■ **WORK INSTRUCTION**
Within the material below, locate the line with "Expand the Name" and the line with "Click the undo", then return those two lines and all lines between them, exactly as written.

■ **DATASET CONTENT**
○ ○ ○
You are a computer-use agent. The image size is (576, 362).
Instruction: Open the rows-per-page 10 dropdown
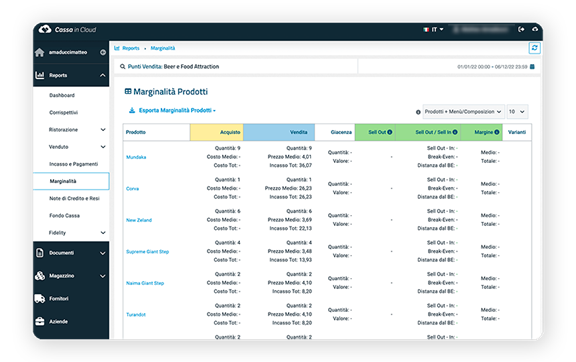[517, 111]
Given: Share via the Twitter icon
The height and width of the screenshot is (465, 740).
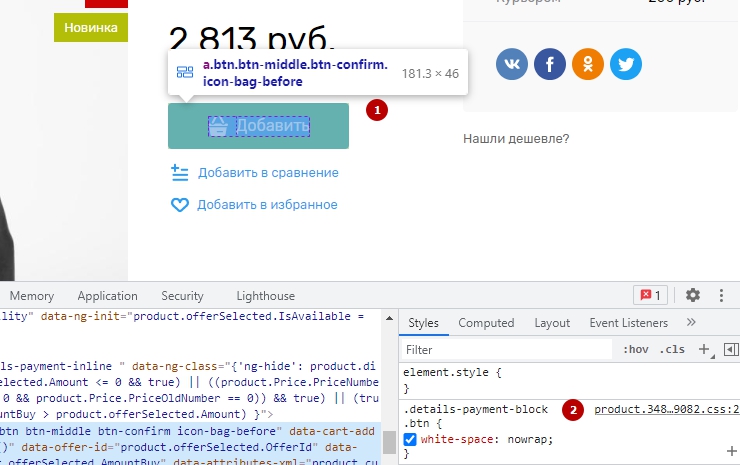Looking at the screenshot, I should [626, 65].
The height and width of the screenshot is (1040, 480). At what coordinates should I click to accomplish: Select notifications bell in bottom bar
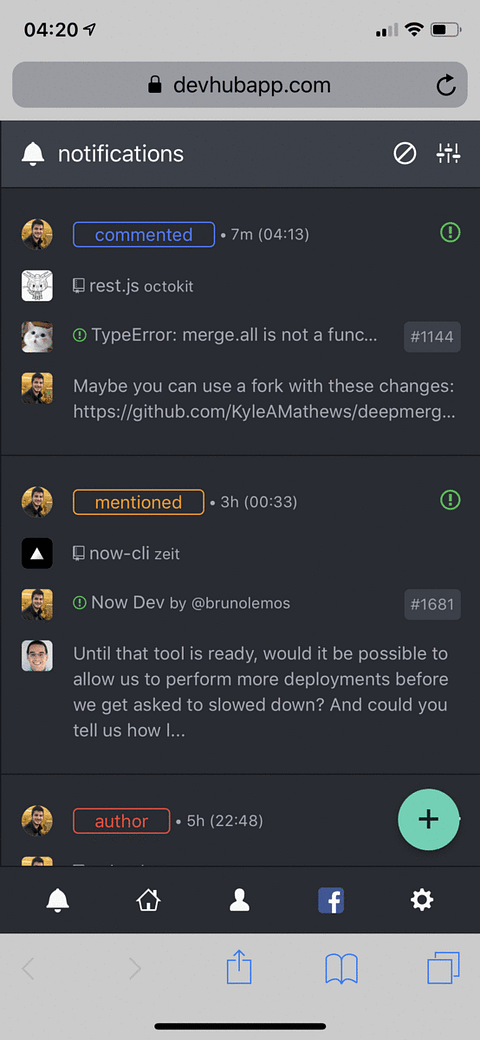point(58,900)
○ ○ ○
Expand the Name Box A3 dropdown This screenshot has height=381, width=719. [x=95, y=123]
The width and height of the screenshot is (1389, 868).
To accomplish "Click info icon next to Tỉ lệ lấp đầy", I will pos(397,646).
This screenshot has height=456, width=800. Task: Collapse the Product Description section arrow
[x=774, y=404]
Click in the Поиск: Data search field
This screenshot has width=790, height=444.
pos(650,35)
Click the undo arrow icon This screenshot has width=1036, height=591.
○ ○ ○
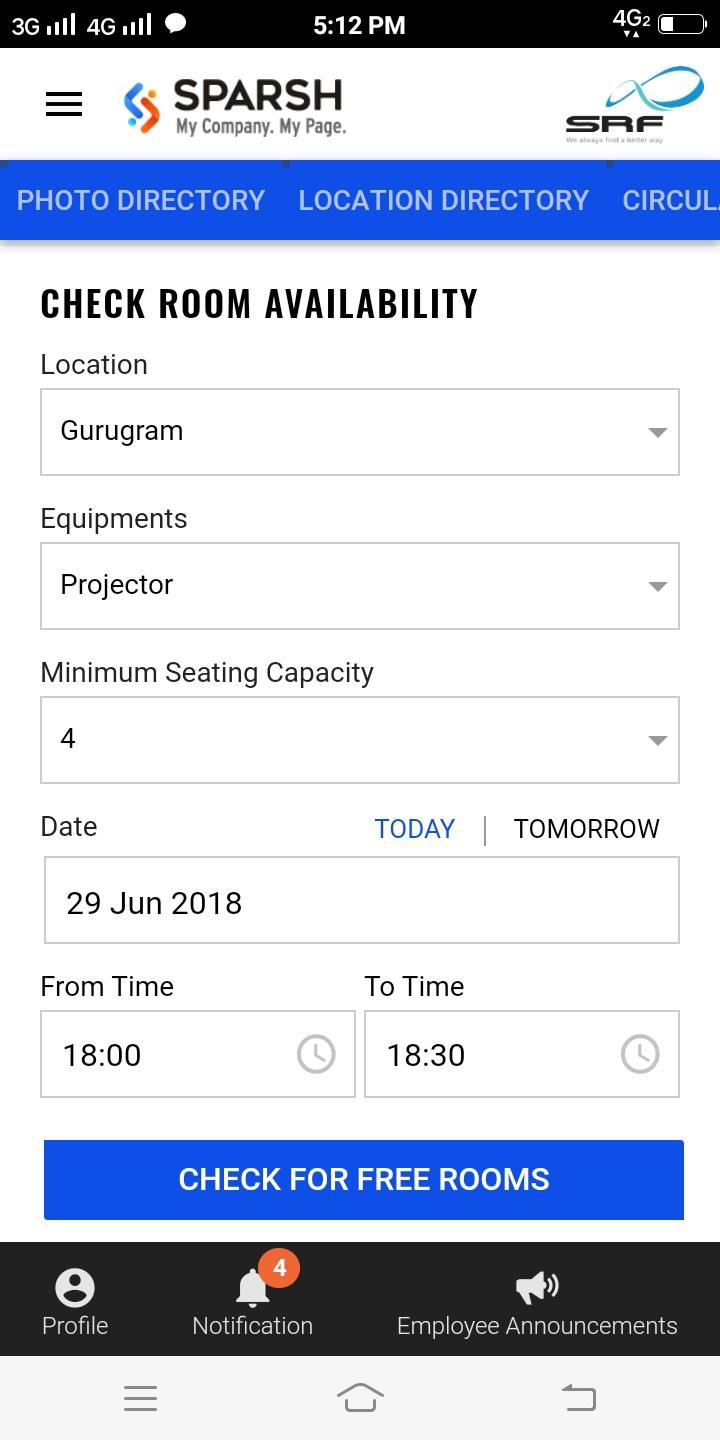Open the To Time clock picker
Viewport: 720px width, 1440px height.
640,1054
○ ○ ○
■ **RESULT BELOW**
Expand the Name Box A3 dropdown This screenshot has height=381, width=719. [x=95, y=123]
The width and height of the screenshot is (1389, 868).
To accomplish "Click info icon next to Tỉ lệ lấp đầy", I will pos(397,646).
This screenshot has height=456, width=800. Task: Collapse the Product Description section arrow
[x=774, y=404]
Click in the Поиск: Data search field
This screenshot has width=790, height=444.
pos(650,35)
Click the undo arrow icon This screenshot has width=1036, height=591.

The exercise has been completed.